Protein kinase C-δ (PKC-δ) plays a pivotal role in mediating thrombin-induced NF-κB activation and ICAM-1 expression in endothelial cells. However, the downstream mechanisms mediating its function are unclear. In this study, we show that PKC-δ-mediated activation of protein-tyrosine kinase Syk plays an important role in thrombin signaling of NF-κB activation and intercellular adhesion molecule-1 (ICAM-1) expression in endothelial cells. Stimulation of human vascular endothelial cells with thrombin resulted in a time-dependent phosphorylation of Syk on tyrosine 525 and 526, an indication of Syk activation. Inhibition of PKC-δ by pharmacological and genetic approaches prevented Syk activation by thrombin. These results place Syk downstream of PKC-δ in transmitting thrombin-activated signaling in endothelial cells. Consistent with this, thrombin-induced NF-κB activity and ICAM-1 expression were prevented by the expression of a kinase-defective mutant or RNA interference knockdown of Syk.
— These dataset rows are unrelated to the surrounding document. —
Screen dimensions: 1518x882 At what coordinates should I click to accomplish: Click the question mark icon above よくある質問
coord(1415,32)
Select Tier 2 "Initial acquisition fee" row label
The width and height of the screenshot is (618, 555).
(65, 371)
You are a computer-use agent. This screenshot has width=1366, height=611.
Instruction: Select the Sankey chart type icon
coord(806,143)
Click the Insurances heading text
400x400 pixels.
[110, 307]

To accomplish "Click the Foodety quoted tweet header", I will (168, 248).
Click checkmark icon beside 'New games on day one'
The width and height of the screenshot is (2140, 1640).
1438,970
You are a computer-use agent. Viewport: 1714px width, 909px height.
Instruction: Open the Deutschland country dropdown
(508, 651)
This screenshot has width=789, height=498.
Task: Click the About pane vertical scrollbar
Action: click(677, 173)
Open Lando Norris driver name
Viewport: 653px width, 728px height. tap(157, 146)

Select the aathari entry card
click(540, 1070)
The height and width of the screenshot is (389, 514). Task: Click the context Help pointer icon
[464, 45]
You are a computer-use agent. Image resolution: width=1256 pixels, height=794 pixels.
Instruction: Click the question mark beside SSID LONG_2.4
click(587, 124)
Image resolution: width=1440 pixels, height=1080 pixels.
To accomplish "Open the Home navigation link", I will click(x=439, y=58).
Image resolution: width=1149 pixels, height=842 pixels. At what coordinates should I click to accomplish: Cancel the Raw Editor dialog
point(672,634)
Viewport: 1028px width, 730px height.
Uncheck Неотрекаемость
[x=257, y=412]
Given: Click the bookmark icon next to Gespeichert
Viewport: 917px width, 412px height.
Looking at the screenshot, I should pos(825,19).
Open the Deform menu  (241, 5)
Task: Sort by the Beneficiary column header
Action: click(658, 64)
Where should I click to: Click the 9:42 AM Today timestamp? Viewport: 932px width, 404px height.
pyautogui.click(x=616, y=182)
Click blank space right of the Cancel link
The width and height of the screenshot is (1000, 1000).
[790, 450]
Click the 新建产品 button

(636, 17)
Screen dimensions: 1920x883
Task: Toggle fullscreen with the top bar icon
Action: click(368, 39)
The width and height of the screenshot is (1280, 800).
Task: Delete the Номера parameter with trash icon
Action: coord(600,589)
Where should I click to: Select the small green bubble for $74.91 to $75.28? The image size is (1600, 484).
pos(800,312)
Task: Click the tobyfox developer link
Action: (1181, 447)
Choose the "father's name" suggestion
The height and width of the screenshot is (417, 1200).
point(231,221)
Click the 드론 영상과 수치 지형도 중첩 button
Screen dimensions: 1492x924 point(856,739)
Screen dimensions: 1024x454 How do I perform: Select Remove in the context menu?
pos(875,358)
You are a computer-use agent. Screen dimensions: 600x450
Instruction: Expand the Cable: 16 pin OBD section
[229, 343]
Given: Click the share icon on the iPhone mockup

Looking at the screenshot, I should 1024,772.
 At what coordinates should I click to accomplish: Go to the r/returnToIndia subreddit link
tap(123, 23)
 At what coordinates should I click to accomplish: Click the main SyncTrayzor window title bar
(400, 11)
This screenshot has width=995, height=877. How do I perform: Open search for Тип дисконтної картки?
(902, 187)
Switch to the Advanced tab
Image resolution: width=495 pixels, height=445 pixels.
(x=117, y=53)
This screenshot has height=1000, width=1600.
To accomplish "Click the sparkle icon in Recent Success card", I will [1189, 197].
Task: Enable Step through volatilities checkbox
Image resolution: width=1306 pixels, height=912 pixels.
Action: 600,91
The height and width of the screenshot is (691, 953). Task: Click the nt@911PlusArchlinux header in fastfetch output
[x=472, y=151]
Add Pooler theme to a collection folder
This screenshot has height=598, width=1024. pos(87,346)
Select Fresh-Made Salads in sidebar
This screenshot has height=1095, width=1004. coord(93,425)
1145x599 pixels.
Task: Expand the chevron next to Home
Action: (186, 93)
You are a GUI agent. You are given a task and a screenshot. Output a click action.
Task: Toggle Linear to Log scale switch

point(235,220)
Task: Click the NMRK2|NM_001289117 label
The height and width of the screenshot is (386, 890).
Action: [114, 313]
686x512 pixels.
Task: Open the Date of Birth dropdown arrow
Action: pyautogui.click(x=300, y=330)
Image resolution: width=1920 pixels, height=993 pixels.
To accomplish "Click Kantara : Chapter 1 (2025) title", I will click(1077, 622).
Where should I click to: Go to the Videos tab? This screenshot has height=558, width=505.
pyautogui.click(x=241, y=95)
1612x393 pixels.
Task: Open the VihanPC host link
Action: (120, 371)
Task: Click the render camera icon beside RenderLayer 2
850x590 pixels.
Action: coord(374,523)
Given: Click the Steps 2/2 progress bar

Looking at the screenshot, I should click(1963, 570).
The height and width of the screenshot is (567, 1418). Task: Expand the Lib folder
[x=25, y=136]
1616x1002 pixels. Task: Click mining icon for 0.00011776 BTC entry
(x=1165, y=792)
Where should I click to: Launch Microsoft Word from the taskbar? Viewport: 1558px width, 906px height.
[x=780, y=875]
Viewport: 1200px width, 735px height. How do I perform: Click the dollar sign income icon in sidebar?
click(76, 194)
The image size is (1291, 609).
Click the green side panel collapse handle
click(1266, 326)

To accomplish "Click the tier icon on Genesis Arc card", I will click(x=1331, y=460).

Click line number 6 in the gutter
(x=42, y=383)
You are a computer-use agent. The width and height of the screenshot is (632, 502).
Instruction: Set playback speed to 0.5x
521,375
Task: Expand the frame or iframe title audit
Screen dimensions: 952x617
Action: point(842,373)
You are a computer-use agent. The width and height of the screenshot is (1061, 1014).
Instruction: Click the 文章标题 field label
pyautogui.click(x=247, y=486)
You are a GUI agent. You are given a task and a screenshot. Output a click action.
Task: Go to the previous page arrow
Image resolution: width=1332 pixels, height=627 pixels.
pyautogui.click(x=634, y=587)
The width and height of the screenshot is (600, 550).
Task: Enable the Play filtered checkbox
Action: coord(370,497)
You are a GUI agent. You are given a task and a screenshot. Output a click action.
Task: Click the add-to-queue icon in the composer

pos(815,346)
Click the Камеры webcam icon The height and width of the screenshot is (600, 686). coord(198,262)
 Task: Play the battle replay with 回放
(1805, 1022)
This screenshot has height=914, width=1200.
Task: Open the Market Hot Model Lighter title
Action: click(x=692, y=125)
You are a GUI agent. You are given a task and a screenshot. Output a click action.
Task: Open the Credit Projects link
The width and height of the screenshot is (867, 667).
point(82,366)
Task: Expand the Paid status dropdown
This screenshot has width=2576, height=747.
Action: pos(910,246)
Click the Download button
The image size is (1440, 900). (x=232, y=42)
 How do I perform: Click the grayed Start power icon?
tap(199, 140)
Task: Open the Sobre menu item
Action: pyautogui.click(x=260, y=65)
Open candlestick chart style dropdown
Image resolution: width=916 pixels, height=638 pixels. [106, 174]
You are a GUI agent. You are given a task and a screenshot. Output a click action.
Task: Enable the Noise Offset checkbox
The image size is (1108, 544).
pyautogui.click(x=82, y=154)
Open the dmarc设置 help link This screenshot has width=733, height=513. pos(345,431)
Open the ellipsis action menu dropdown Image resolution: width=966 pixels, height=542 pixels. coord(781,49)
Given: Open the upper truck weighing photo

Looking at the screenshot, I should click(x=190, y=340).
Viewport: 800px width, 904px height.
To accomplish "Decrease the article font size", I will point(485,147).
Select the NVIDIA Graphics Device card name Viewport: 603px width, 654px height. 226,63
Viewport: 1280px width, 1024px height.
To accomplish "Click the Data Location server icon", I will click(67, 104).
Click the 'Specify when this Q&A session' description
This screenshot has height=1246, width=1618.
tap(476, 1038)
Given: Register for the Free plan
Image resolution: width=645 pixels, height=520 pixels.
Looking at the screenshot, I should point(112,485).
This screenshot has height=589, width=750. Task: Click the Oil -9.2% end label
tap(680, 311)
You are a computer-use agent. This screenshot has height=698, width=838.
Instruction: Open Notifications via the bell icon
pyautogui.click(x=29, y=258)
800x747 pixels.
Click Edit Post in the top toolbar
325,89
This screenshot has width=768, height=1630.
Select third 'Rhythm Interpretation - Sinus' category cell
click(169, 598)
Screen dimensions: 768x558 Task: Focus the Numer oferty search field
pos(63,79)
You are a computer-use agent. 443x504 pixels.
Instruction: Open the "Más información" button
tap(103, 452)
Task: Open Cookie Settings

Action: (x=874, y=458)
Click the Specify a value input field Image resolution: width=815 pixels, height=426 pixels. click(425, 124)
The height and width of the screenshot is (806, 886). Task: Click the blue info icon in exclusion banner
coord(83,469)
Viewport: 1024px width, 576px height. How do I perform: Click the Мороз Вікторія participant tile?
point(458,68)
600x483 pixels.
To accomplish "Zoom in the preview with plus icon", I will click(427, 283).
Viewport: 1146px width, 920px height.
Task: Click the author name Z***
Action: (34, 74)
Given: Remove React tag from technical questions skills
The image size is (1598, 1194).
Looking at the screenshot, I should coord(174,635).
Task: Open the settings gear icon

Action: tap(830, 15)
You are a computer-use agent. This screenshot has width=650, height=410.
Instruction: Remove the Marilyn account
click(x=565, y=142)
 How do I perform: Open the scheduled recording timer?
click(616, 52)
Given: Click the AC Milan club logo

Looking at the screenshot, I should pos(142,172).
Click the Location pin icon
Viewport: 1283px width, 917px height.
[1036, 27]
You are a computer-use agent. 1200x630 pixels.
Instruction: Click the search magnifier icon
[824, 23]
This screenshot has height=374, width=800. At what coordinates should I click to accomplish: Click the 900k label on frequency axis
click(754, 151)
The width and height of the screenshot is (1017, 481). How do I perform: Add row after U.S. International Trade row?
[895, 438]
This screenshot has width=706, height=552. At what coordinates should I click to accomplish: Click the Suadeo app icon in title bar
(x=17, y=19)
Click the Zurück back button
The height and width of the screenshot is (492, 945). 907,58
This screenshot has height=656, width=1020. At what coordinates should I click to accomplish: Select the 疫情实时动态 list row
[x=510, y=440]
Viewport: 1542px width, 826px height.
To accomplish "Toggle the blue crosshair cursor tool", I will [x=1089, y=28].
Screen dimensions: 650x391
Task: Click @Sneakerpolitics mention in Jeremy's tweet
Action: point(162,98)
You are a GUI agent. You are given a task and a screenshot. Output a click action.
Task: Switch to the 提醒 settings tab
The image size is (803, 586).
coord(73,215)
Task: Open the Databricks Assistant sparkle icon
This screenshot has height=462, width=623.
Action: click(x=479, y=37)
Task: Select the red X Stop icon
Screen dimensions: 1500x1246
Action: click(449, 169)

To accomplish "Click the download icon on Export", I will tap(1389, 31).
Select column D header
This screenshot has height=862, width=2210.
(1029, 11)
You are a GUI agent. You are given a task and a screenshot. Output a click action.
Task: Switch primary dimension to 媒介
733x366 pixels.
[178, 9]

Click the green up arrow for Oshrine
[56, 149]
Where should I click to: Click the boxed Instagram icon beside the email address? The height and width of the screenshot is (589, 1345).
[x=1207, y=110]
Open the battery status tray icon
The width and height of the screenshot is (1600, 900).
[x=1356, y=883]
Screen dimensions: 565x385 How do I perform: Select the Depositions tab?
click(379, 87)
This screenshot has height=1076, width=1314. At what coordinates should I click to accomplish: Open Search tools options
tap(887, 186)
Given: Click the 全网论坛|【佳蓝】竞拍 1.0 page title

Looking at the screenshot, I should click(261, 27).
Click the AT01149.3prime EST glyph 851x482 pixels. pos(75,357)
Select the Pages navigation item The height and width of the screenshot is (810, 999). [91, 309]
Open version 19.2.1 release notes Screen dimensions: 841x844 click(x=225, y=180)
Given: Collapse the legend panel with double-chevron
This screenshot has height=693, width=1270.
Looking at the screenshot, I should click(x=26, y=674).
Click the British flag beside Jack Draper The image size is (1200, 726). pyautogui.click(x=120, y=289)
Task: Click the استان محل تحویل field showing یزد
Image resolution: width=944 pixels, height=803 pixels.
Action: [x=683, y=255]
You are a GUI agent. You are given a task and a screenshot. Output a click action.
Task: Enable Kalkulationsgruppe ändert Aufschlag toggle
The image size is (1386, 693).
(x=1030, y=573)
Similarly, inhibiting Syk also impaired NF-κB activity and ICAM-1 expression induced by a constitutively active mutant of PKC-δ. Analysis of the NF-κB pathway showed that Syk contributes to thrombin-induced NF-κB activation by controlling its transactivation potential and that this response is associated with tyrosine phosphorylation of RelA/p65. Thus, these data unveil a novel pathway in which Syk signals downstream of PKC-δ to mediate thrombininduced ICAM-1 expression in endothelial cells by increasing transcriptional capacity of NF-κB via a mechanism that relies on tyrosine phosphorylation of RelA/p65.